I have two applications
Have planned authentication as follow
NOW, ON SERVER SIDE OF CLEINT APP I NEED TO VALIDATE THAT TOKEN COMES WITH EACH REQUEST IS NOT TEMPERED.
So far i have wrote below code to just to create a POC.
=========================OWIN configuration========
[assembly: OwinStartup(typeof(WebApi.App_Start.Startup))]

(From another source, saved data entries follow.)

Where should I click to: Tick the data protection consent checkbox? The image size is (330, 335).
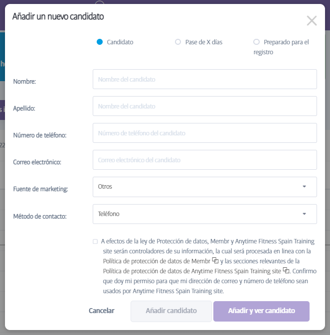tap(95, 241)
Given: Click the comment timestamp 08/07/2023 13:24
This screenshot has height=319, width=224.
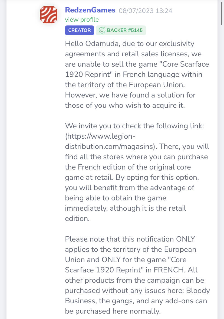Looking at the screenshot, I should (x=145, y=11).
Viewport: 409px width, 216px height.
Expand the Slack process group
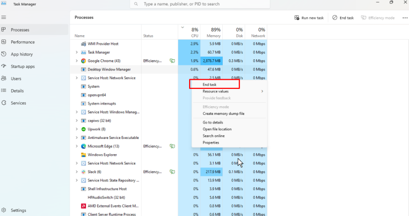(x=77, y=172)
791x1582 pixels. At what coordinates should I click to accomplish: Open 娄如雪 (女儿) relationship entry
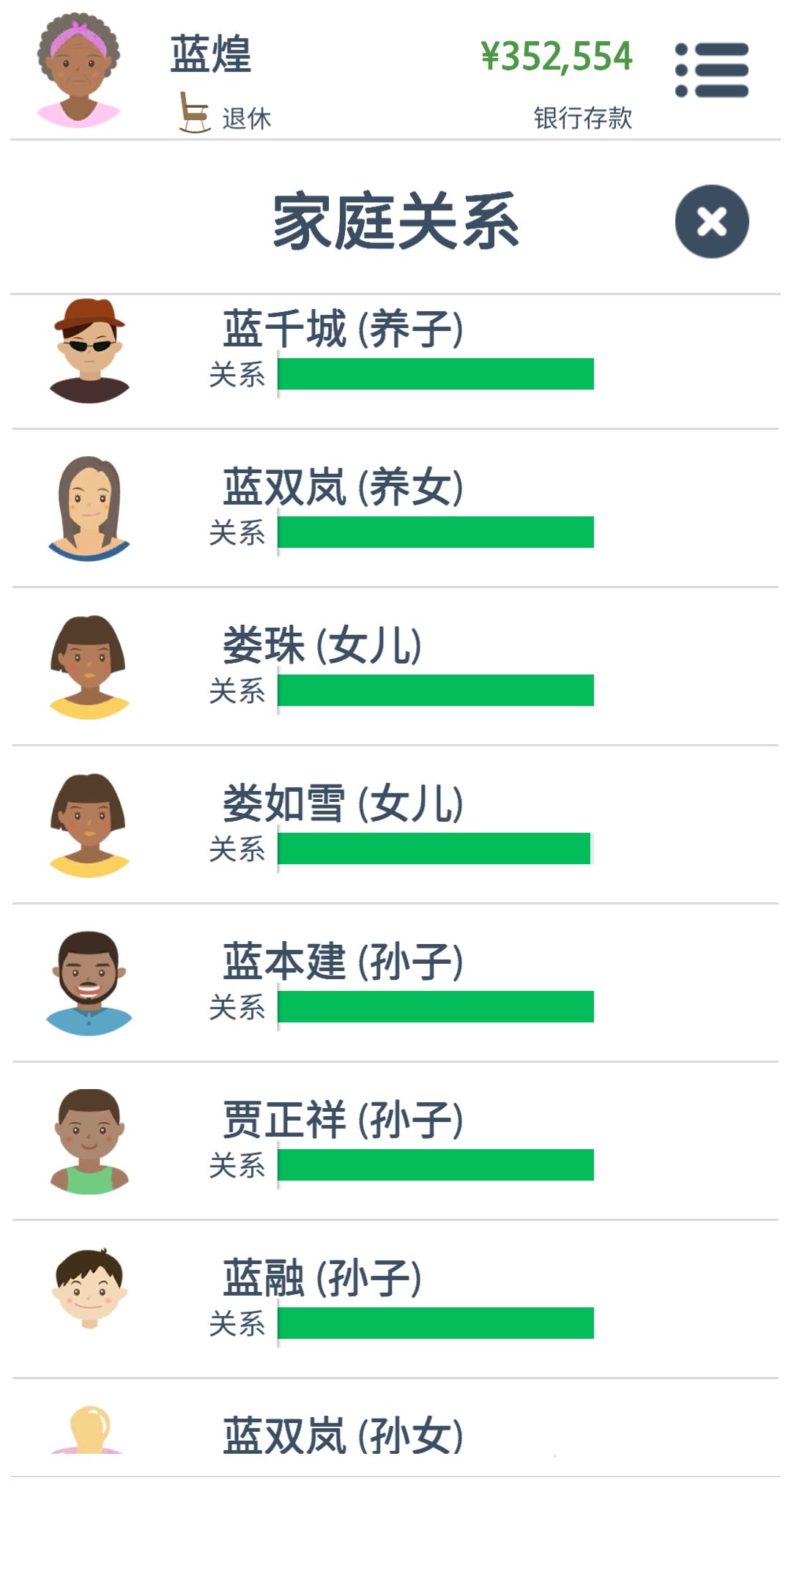(396, 825)
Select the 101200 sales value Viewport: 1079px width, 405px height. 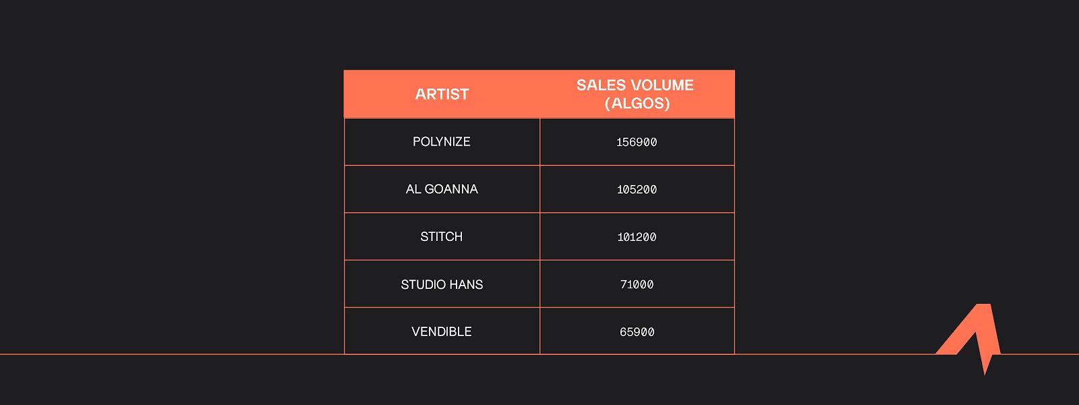[x=637, y=237]
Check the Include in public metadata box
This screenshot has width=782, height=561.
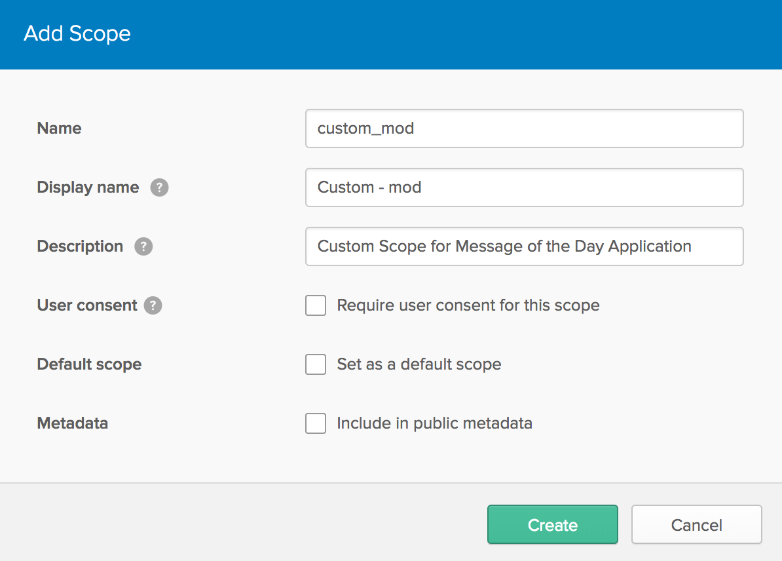[x=316, y=423]
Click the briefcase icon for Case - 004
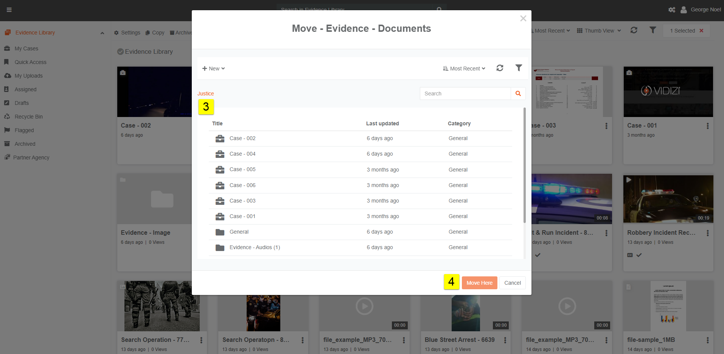 (220, 154)
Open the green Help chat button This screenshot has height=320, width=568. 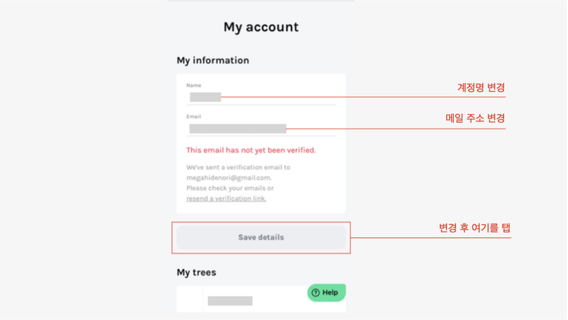coord(326,292)
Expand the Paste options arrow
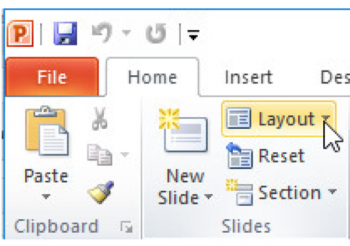 [46, 197]
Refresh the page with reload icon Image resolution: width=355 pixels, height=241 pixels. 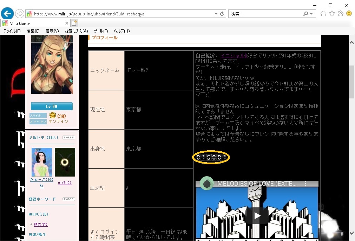click(222, 14)
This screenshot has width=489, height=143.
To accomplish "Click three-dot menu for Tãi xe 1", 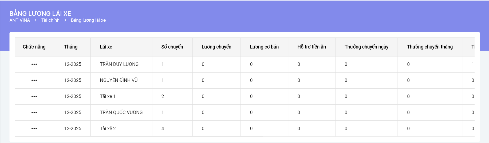I will (x=34, y=96).
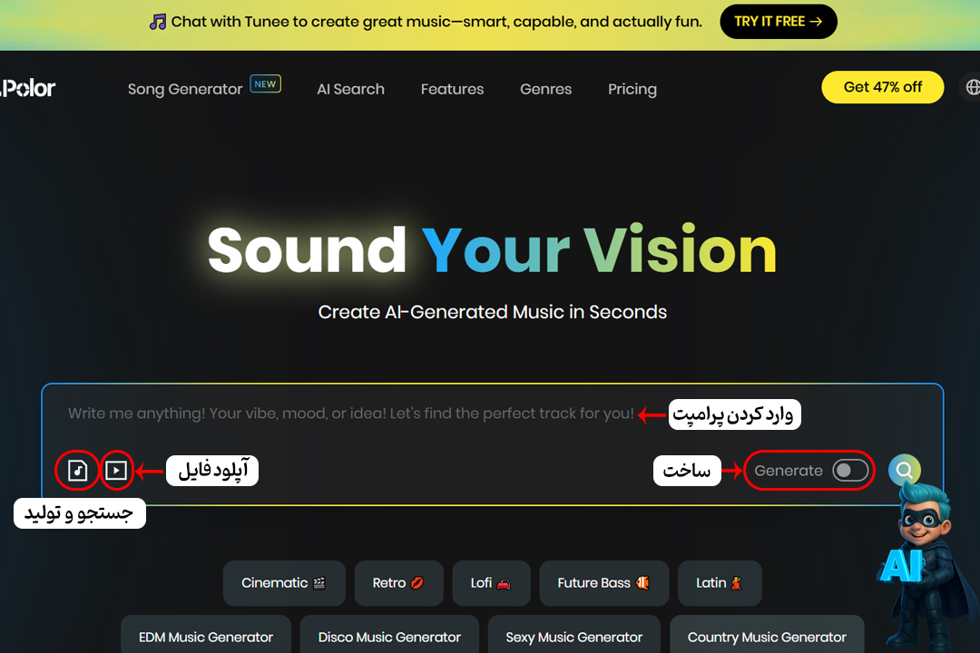This screenshot has width=980, height=653.
Task: Click the NEW badge beside Song Generator
Action: (x=266, y=83)
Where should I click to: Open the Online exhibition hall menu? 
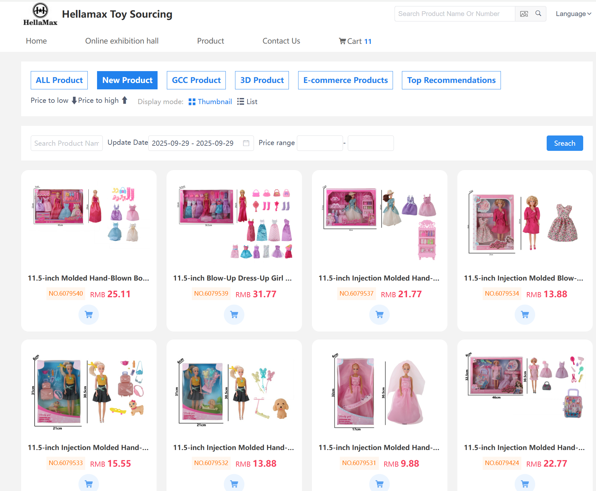[x=122, y=41]
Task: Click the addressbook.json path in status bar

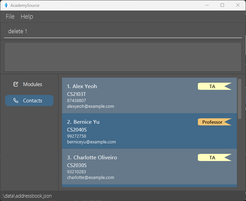Action: [x=27, y=196]
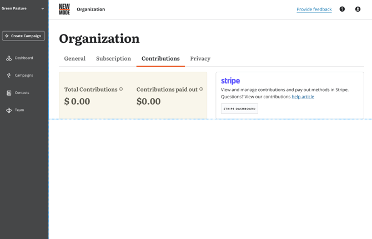Image resolution: width=372 pixels, height=239 pixels.
Task: Open the Stripe Dashboard button
Action: [239, 109]
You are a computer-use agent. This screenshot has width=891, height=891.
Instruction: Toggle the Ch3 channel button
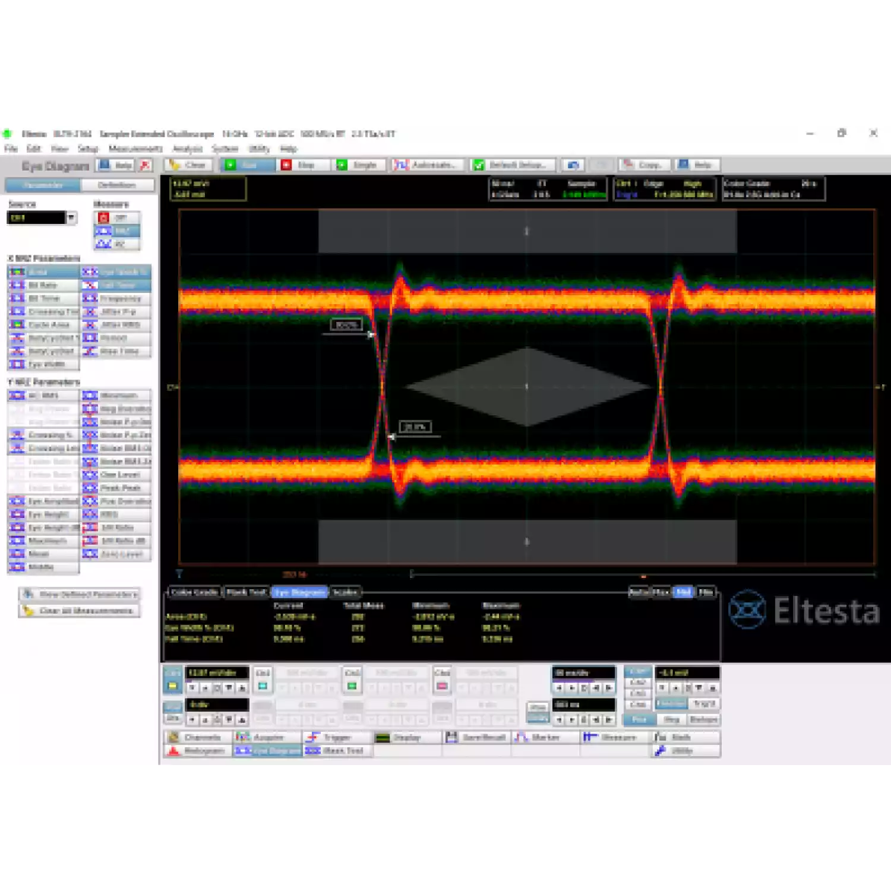tap(352, 680)
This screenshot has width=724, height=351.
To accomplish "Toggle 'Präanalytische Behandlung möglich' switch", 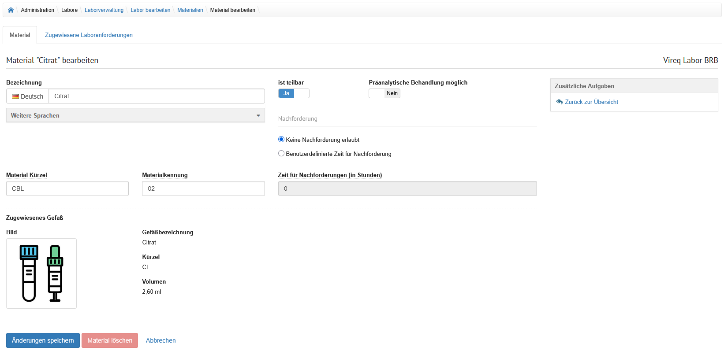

namespace WebApi.App_Start
{
public class Startup
{
public void Configuration(IAppBuilder app)
{
HttpConfiguration config = new HttpConfiguration();
ConfigureOAuth(app);
WebApiConfig.Register(config);
app.UseCors(Microsoft.Owin.Cors.CorsOptions.AllowAll);
app.UseWebApi(config);
}
public void ConfigureOAuth(IAppBuilder app)
{
OAuthAuthorizationServerOptions OAuthServerOptions = new OAuthAuthorizationServerOptions()
{
AllowInsecureHttp = false,
TokenEndpointPath = new PathString("/token"),
AccessTokenExpireTimeSpan = TimeSpan.FromDays(1),
Provider = new SimpleAuthorizationServerProvider(),
};
// Token Generation
app.UseOAuthAuthorizationServer(OAuthServerOptions);
app.UseOAuthBearerAuthentication(new
OAuthBearerAuthenticationOptions());
}
}
}
==============================oAuth Provided========================
public class SimpleAuthorizationServerProvider: OAuthAuthorizationServerProvider
{
public override async Task ValidateClientAuthentication(OAuthValidateClientAuthenticationContext context)
{
context.Validated();
}
public override async Task GrantResourceOwnerCredentials(OAuthGrantResourceOwnerCredentialsContext context)
{
context.OwinContext.Response.Headers.Add("Access-Control-Allow-Origin", new[] { "*" });
using (AuthRepository _repo = new AuthRepository())
{
IdentityUser user = _repo.FindUser(context.UserName, context.Password);
if (user == null)
{
context.SetError("invalid_grant", "The user name or password is incorrect.");
return;
}
}
var identity = new ClaimsIdentity(context.Options.AuthenticationType);
identity.AddClaim(new Claim("sub", context.UserName));
identity.AddClaim(new Claim("role", "user"));
context.Validated(identity);
}
}
Please help,
Thanks,
@Paul
Please suggest me how to validate token in each request as i don't know the key the OWIN has used to generate the token.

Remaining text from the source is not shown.